### GIVEN REQUEST
Reproduce every entry below exactly as it appears, leaving the pictures out.
>> START
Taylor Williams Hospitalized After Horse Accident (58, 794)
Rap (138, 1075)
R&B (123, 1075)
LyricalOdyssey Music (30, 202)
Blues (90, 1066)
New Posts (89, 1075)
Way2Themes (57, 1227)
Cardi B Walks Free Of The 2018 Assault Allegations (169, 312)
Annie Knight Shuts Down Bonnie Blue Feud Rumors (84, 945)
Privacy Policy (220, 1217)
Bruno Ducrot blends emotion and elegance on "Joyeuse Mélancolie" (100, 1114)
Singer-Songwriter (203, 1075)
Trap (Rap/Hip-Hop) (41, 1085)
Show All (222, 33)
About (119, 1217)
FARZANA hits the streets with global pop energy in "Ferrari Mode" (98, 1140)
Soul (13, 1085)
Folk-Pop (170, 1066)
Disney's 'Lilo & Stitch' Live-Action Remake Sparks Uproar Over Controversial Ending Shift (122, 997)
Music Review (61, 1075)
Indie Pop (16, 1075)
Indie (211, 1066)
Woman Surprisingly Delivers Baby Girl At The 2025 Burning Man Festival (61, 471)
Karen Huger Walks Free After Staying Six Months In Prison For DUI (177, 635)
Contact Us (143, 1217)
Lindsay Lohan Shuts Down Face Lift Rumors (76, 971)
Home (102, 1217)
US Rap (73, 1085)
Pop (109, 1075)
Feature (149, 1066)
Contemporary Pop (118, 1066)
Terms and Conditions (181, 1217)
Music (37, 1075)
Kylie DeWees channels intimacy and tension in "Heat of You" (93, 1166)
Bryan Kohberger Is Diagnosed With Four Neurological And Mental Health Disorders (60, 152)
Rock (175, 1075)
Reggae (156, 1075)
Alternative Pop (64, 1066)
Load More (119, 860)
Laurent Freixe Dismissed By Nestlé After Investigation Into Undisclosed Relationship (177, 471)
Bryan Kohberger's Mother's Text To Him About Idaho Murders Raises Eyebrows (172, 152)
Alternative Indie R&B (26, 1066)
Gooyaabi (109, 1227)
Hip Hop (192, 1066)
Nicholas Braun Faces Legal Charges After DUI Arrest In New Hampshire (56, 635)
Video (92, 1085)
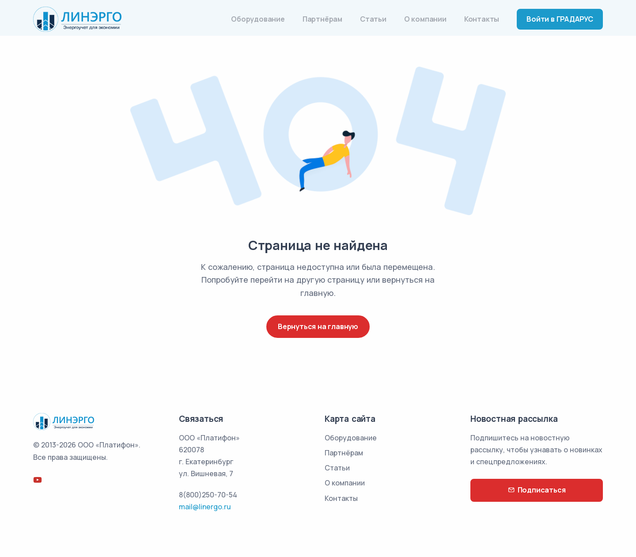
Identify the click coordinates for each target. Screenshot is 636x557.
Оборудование (258, 19)
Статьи (373, 19)
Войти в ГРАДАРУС (559, 19)
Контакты (481, 19)
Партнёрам (322, 19)
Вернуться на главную (318, 326)
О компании (425, 19)
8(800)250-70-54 (208, 495)
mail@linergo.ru (205, 507)
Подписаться (537, 490)
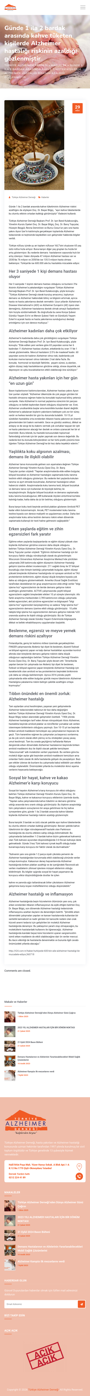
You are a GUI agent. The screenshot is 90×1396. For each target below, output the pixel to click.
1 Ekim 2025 (23, 1016)
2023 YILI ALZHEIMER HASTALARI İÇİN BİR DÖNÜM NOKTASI (46, 1027)
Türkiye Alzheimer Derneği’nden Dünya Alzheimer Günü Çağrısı (47, 1013)
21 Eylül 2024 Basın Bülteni (30, 1042)
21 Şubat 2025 (24, 1031)
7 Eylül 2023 (23, 1075)
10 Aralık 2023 (24, 1063)
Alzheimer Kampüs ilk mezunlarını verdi (36, 1071)
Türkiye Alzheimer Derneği (23, 197)
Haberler (45, 197)
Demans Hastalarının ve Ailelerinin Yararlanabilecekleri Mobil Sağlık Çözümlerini (49, 1058)
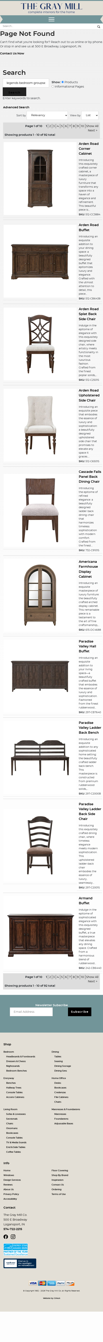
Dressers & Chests (16, 1061)
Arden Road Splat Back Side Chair (89, 314)
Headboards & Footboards (20, 1057)
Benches (11, 1083)
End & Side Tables (15, 1147)
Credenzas (60, 1092)
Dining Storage (62, 1066)
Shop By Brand (60, 1175)
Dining (55, 1052)
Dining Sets (60, 1071)
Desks (57, 1083)
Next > (92, 130)
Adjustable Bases (63, 1123)
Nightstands (13, 1066)
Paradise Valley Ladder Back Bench (90, 728)
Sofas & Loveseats (16, 1114)
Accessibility (10, 1199)
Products (69, 82)
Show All (92, 126)
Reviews (8, 1185)
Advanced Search (16, 107)
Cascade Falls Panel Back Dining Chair (90, 477)
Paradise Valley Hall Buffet (87, 646)
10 (82, 126)
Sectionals (12, 1119)
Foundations (61, 1119)
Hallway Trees (13, 1088)
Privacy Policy (11, 1194)
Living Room (10, 1109)
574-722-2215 (12, 1229)
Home (6, 1170)
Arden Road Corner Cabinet (89, 149)
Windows (8, 1175)
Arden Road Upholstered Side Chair (89, 395)
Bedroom (8, 1052)
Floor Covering (60, 1170)
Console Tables (14, 1092)
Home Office (59, 1078)
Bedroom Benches (16, 1071)
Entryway (8, 1078)
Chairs (57, 1102)
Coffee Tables (13, 1152)
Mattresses (60, 1114)
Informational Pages (68, 86)
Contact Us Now (12, 53)
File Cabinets (61, 1097)
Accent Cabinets (15, 1097)
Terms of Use (59, 1194)
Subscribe (79, 1011)
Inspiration (57, 1180)
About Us (8, 1189)
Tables (57, 1057)
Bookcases (60, 1088)
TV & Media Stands (16, 1142)
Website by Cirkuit (51, 1298)
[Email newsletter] (31, 1011)
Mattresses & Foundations (66, 1109)
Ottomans (12, 1128)
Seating (58, 1061)
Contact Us (58, 1185)
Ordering (56, 1189)
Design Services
>> END
### EXERCISE OUTPUT
Taylor Williams Hospitalized After Horse Accident (58, 794)
Rap (138, 1075)
R&B (123, 1075)
LyricalOdyssey Music (30, 202)
Blues (90, 1066)
New Posts (89, 1075)
Way2Themes (57, 1227)
Cardi B Walks Free Of The 2018 Assault Allegations (169, 312)
Annie Knight Shuts Down Bonnie Blue Feud Rumors (84, 945)
Privacy Policy (220, 1217)
Bruno Ducrot blends emotion and elegance on "Joyeuse Mélancolie" (100, 1114)
Singer-Songwriter (203, 1075)
Trap (Rap/Hip-Hop) (41, 1085)
Show All (222, 33)
About (119, 1217)
FARZANA hits the streets with global pop energy in "Ferrari Mode" (98, 1140)
Soul (13, 1085)
Folk-Pop (170, 1066)
Disney's 'Lilo & Stitch' Live-Action Remake Sparks Uproar Over Controversial Ending Shift (122, 997)
Music Review (61, 1075)
Indie Pop (16, 1075)
Indie (211, 1066)
Woman Surprisingly Delivers Baby Girl At The 2025 Burning Man Festival (61, 471)
Karen Huger Walks Free After Staying Six Months In Prison For DUI (177, 635)
Contact Us (143, 1217)
Lindsay Lohan Shuts Down Face Lift Rumors (76, 971)
Home (102, 1217)
US Rap (73, 1085)
Pop (109, 1075)
Feature (149, 1066)
Contemporary Pop (118, 1066)
Terms and Conditions (181, 1217)
Music (37, 1075)
Kylie DeWees channels intimacy and tension in "Heat of You" (93, 1166)
Bryan Kohberger Is Diagnosed With Four Neurological And Mental Health Disorders (60, 152)
Rock (175, 1075)
Reggae (156, 1075)
Alternative Pop (64, 1066)
Load More (119, 860)
Laurent Freixe Dismissed By Nestlé After Investigation Into Undisclosed Relationship (177, 471)
Bryan Kohberger's Mother's Text To Him About Idaho Murders Raises Eyebrows (172, 152)
Alternative Indie R&B (26, 1066)
Gooyaabi (109, 1227)
Hip Hop (192, 1066)
Nicholas Braun Faces Legal Charges After DUI Arrest In New Hampshire (56, 635)
Video (92, 1085)
Identify the click coordinates for each target. Screenshot is 636x557.
Оборудование (258, 19)
Статьи (373, 19)
Войти в ГРАДАРУС (559, 19)
Контакты (481, 19)
Партнёрам (322, 19)
Вернуться на главную (318, 326)
О компании (425, 19)
8(800)250-70-54 (208, 495)
mail@linergo.ru (205, 507)
Подписаться (537, 490)
You are a GUI agent. The screenshot is 90×1396. For each target below, output the pixel to click.
1 Ekim 2025 (23, 1016)
2023 YILI ALZHEIMER HASTALARI İÇİN BİR DÖNÜM NOKTASI (46, 1027)
Türkiye Alzheimer Derneği’nden Dünya Alzheimer Günü Çağrısı (47, 1013)
21 Eylül 2024 Basın Bülteni (30, 1042)
21 Şubat 2025 (24, 1031)
7 Eylül 2023 (23, 1075)
10 Aralık 2023 (24, 1063)
Alzheimer Kampüs ilk mezunlarını verdi (36, 1071)
Türkiye Alzheimer Derneği (23, 197)
Haberler (45, 197)
Demans Hastalarının ve Ailelerinin Yararlanabilecekleri Mobil Sağlık Çözümlerini (49, 1058)
Dressers & Chests (16, 1061)
Arden Road Splat Back Side Chair (89, 314)
Headboards & Footboards (20, 1057)
Benches (11, 1083)
End & Side Tables (15, 1147)
Credenzas (60, 1092)
Dining Storage (62, 1066)
Shop By Brand (60, 1175)
Dining (55, 1052)
Dining Sets (60, 1071)
Desks (57, 1083)
Next > (92, 130)
Adjustable Bases (63, 1123)
Nightstands (13, 1066)
Paradise Valley Ladder Back Bench (90, 728)
Sofas & Loveseats (16, 1114)
Accessibility (10, 1199)
Products (69, 82)
Show All (92, 126)
Reviews (8, 1185)
Advanced Search (16, 107)
Cascade Falls Panel Back Dining Chair (90, 477)
Paradise Valley Hall Buffet (87, 646)
10 (82, 126)
Sectionals (12, 1119)
Foundations (61, 1119)
Hallway Trees (13, 1088)
Privacy Policy (11, 1194)
Living Room (10, 1109)
574-722-2215 (12, 1229)
Home (6, 1170)
Arden Road Corner Cabinet (89, 149)
Windows (8, 1175)
Arden Road Upholstered Side Chair (89, 395)
Bedroom (8, 1052)
Floor Covering (60, 1170)
Console Tables (14, 1092)
Home Office (59, 1078)
Bedroom Benches (16, 1071)
Entryway (8, 1078)
Chairs (57, 1102)
Coffee Tables (13, 1152)
Mattresses (60, 1114)
Informational Pages (68, 86)
Contact Us Now (12, 53)
File Cabinets (61, 1097)
Accent Cabinets (15, 1097)
Terms of Use (59, 1194)
Subscribe (79, 1011)
Inspiration (57, 1180)
About Us (8, 1189)
Tables (57, 1057)
Bookcases (60, 1088)
TV & Media Stands (16, 1142)
Website by Cirkuit (51, 1298)
[Email newsletter] (31, 1011)
Mattresses & Foundations (66, 1109)
Ottomans (12, 1128)
Seating (58, 1061)
Contact Us (58, 1185)
Ordering (56, 1189)
Design Services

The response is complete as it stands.